▶ **Aim of the exercise**:
Once you have read the records below, print them again exactly as they stand.
======== Provided information
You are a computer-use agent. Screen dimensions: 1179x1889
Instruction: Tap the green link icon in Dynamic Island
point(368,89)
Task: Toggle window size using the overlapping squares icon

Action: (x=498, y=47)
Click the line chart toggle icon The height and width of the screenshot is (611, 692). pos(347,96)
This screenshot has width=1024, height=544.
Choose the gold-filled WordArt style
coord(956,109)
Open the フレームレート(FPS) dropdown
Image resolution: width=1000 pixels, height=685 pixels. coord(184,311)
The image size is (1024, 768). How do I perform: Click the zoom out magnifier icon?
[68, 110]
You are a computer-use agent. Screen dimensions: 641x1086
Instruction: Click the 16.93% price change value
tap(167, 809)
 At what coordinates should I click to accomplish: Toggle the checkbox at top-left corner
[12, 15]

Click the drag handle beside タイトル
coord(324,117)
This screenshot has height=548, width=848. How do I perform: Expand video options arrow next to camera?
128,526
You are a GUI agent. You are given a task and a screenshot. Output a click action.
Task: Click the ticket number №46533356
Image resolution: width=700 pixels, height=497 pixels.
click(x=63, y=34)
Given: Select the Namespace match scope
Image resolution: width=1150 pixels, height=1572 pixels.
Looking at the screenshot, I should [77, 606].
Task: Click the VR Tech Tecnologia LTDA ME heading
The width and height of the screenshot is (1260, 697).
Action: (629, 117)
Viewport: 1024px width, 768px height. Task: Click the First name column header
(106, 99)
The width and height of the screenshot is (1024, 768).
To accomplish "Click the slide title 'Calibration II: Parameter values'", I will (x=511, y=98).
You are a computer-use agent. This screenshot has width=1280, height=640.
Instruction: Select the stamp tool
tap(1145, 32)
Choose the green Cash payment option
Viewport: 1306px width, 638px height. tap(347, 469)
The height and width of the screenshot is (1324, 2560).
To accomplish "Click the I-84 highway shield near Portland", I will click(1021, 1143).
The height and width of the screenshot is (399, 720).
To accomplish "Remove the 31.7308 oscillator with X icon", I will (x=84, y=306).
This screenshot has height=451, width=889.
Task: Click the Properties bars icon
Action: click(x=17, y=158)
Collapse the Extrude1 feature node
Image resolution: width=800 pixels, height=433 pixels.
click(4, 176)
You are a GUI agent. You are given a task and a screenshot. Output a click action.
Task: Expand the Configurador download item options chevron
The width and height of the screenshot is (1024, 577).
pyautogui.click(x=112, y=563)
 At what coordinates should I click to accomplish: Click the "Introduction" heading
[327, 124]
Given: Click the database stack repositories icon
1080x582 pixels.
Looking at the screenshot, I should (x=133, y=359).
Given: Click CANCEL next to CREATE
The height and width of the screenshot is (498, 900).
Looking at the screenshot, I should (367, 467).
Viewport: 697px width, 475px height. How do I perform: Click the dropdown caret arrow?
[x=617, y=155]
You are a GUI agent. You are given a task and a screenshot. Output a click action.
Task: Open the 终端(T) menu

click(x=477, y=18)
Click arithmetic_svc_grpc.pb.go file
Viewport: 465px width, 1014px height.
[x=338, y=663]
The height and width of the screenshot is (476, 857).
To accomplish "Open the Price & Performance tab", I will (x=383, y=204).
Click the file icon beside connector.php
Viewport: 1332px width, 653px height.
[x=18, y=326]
================
▶ **Answer to this exercise**:
You are a computer-use agent. Screen dimensions: 1179x1889
Instruction: Tap the green link icon in Dynamic Island
point(368,89)
Task: Toggle window size using the overlapping squares icon

Action: (x=498, y=47)
Click the line chart toggle icon The height and width of the screenshot is (611, 692). pos(347,96)
This screenshot has width=1024, height=544.
Choose the gold-filled WordArt style
coord(956,109)
Open the フレームレート(FPS) dropdown
Image resolution: width=1000 pixels, height=685 pixels. coord(184,311)
The image size is (1024, 768). How do I perform: Click the zoom out magnifier icon?
[68, 110]
You are a computer-use agent. Screen dimensions: 641x1086
Instruction: Click the 16.93% price change value
tap(167, 809)
 At what coordinates should I click to accomplish: Toggle the checkbox at top-left corner
[12, 15]

Click the drag handle beside タイトル
coord(324,117)
This screenshot has height=548, width=848. How do I perform: Expand video options arrow next to camera?
128,526
You are a GUI agent. You are given a task and a screenshot. Output a click action.
Task: Click the ticket number №46533356
Image resolution: width=700 pixels, height=497 pixels.
click(x=63, y=34)
Given: Select the Namespace match scope
Image resolution: width=1150 pixels, height=1572 pixels.
Looking at the screenshot, I should [77, 606].
Task: Click the VR Tech Tecnologia LTDA ME heading
The width and height of the screenshot is (1260, 697).
Action: (629, 117)
Viewport: 1024px width, 768px height. Task: Click the First name column header
(106, 99)
The width and height of the screenshot is (1024, 768).
To accomplish "Click the slide title 'Calibration II: Parameter values'", I will (x=511, y=98).
You are a computer-use agent. This screenshot has width=1280, height=640.
Instruction: Select the stamp tool
tap(1145, 32)
Choose the green Cash payment option
Viewport: 1306px width, 638px height. tap(347, 469)
The height and width of the screenshot is (1324, 2560).
To accomplish "Click the I-84 highway shield near Portland", I will click(1021, 1143).
The height and width of the screenshot is (399, 720).
To accomplish "Remove the 31.7308 oscillator with X icon", I will (x=84, y=306).
This screenshot has height=451, width=889.
Task: Click the Properties bars icon
Action: click(x=17, y=158)
Collapse the Extrude1 feature node
Image resolution: width=800 pixels, height=433 pixels.
click(4, 176)
You are a GUI agent. You are given a task and a screenshot. Output a click action.
Task: Expand the Configurador download item options chevron
The width and height of the screenshot is (1024, 577).
pyautogui.click(x=112, y=563)
 At what coordinates should I click to accomplish: Click the "Introduction" heading
[327, 124]
Given: Click the database stack repositories icon
1080x582 pixels.
Looking at the screenshot, I should (x=133, y=359).
Given: Click CANCEL next to CREATE
The height and width of the screenshot is (498, 900).
Looking at the screenshot, I should (367, 467).
Viewport: 697px width, 475px height. How do I perform: Click the dropdown caret arrow?
[x=617, y=155]
You are a GUI agent. You are given a task and a screenshot. Output a click action.
Task: Open the 终端(T) menu

click(x=477, y=18)
Click arithmetic_svc_grpc.pb.go file
Viewport: 465px width, 1014px height.
[x=338, y=663]
The height and width of the screenshot is (476, 857).
To accomplish "Open the Price & Performance tab", I will (x=383, y=204).
Click the file icon beside connector.php
Viewport: 1332px width, 653px height.
[x=18, y=326]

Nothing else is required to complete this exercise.